BARBARA KOPPLE (July 30, 1946 New York, NY - )
Can a film really change the world? Barbara Kopple seems to think so. Since the early seventies, she's been filming the lives of people that you wouldn't see on the nightly news, and showing us a different, more rounded side to every story.
Working with a collective of independent filmmakers in 1971, she helped film the Winter Soldier Investigation; a three day event, sponsored by Vietnam Veterans Against the War (VVAW), that involved recording the testimony of over a hundred veterans, who had either seen war crimes take place, or had committed war crimes themselves. The footage was collected into the documentary film, Winter Soldier (1972).

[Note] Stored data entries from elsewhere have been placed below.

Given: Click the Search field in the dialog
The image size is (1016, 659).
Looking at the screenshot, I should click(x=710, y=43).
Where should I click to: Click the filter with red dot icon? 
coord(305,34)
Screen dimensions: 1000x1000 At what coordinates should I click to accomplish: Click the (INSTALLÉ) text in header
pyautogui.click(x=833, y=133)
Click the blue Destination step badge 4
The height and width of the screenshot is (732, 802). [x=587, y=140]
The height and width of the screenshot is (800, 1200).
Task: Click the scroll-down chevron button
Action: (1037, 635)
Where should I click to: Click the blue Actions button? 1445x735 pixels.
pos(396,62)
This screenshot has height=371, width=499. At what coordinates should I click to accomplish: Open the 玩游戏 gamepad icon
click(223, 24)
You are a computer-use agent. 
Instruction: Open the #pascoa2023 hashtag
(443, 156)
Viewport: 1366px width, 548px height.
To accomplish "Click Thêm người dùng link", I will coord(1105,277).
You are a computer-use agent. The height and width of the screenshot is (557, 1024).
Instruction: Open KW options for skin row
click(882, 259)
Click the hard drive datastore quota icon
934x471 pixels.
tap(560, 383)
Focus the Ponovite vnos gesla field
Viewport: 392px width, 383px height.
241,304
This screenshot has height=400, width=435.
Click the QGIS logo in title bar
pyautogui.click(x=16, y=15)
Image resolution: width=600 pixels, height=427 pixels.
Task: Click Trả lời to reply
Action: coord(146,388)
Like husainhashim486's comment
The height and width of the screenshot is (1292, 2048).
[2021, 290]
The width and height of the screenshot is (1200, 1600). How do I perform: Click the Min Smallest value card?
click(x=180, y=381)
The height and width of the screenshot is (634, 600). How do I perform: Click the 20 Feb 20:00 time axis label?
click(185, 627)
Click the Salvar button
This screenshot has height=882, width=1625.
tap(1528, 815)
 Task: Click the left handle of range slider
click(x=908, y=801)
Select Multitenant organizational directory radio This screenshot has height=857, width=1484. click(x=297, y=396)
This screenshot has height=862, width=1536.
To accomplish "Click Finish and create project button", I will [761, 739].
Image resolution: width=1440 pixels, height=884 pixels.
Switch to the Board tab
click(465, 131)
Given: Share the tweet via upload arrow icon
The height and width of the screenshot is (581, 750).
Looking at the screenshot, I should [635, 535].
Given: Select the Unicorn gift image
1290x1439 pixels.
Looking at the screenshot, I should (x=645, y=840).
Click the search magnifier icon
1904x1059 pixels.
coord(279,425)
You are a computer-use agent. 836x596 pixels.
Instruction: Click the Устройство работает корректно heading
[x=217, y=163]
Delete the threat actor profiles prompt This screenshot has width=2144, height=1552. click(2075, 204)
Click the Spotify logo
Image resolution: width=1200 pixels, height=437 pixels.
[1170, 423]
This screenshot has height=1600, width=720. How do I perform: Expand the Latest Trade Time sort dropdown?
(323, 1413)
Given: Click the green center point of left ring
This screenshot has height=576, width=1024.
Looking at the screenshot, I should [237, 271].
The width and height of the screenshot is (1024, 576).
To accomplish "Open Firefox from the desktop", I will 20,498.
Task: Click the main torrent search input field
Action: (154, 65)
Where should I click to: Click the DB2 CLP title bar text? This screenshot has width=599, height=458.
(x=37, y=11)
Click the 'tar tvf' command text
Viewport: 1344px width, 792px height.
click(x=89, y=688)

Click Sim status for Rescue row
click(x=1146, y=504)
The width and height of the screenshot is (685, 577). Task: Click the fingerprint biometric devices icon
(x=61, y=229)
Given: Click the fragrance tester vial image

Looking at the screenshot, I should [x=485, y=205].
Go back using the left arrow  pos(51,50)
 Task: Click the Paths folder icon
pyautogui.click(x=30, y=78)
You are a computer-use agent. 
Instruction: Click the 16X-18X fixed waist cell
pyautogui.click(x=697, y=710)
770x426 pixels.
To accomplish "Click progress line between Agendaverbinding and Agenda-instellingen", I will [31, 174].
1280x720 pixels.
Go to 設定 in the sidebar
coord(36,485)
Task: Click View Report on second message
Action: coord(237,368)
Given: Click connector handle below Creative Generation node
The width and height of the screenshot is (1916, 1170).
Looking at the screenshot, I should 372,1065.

Emboldened by this collaborative effort, Kopple struck out on her own to film a strike organized by mine workers in Harlan County, Kentucky, beginning in 1972. Four years later, her film, titled Harlan County USA, was released to wide acclaim, eventually winning the Oscar for Best Documentary Feature. The film solidified her style; honest, straight-forward, and without direct commentary. She lets the "characters" do the talking; and boy, does she ever find some characters!
Over the years, she's directed several other documentary films (Winning the Oscar again in 1991 for American Dream, another strike-centric film), as well as TV episodes for shows such as Homicide, and television commercials. She's made one critically lambasted fictional feature (a requirement of all great documentarians, it seems), Havoc (2005), which stars Anne Hathaway as a rich white girl who decides to start hanging out with an East LA gang.
Some notable works include: Friends For Life (1998), a documentary that aired on The Disney Channel, about a 11-year old boy living with HIV; Shut Up and Sing (2006), a chronicle of the right-wing's assault on The Dixie Chicks, following their "unkind" statements about President George Bush; and Bearing Witness (2005), the story of female reporters who chronicle war from the front line.
Still very active, and one of the most recognized and respected names in the documentary world, she still has many years left to help make a difference.